How might phonological knowledge lead to the recoding of ill-formed onsets? According to Optimality Theory (Prince & Smolensky, 1993/2004), the phonological grammar optimizes phonological representations relative to two sets of universal grammatical constraints. One set bans ill-formed structures; another set assures the faithfulness of linguistic representations to the input. The representation computed by the grammar depends on the ranking of these two sets of constraints. If the well-formedness constraints against a given structure (e.g., against sonority falls) are ranked above the faithfulness constraints that ensure accurate encoding, then the representation of inputs violating these constraints will typically not be faithful. Instead, it will be recoded as some better-formed output. Because the English grammar disallows any type of nasal-initial onset cluster, inputs such as mlif or mdif are both unlikely to emerge faithfully. Assuming, however, that faithfulness constraints can be promoted with uniform probability (Anttila, 1997; Davidson, Jusczyk, & Smolensky, 2006), then the probability of obtaining a faithful output will depend on the ill-formedness of the input—the worse-formed the input, the less likely the output to emerge faithfully. Thus, ill-formed onsets of falling sonority are less likely to be faithfully encoded by the grammar, and instead, they will be recoded as better-formed structures (like medif; for a detailed account, see Berent et al., 2009).

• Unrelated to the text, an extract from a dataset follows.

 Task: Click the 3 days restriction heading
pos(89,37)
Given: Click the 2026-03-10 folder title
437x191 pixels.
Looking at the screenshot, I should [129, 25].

Although it is conceivable that people might recode speech inputs based on knowledge that is phonetic, rather than phonological, several aspects of our results specifically favor a phonological locus of repair. First, the finding that heightened attention to surface form promotes sensitivity to phonetic cues, including coarticulatory information, indicates that the (faithful) form consulted by participants is phonetic. Accordingly, active recoding must have taken place at a (higher) phonological level. Moreover, other results have documented an effect of ill-formedness even when phonetic recoding is unlikely. For example, people experience difficulties in processing onsets of falling sonority even with printed (visual) inputs (Berent et al., 2009; Berent & Lennertz, 2010). Likewise, the aversion to sonority falls taints processing their disyllabic counterparts (Berent et al., 2007; Berent et al., 2008)---forms that are not expected to pose any particular phonetic challenges. Such results suggest that misidentification of ill-formed structures and their aversion occurs at the phonological stage.

These conclusions do not exclude the possibility that generic properties of the auditory and articulatory interfaces might shape the grammatical phonological system, nor do they rule out the occasional occurrence of passive misperception for strictly auditory reasons. Our results, however, demonstrate that misidentification might also originate from grammatical phonological recoding. Inasmuch as phonological knowledge actively shapes identification, the relationship between the phonological grammar and misidentification must be bidirectional.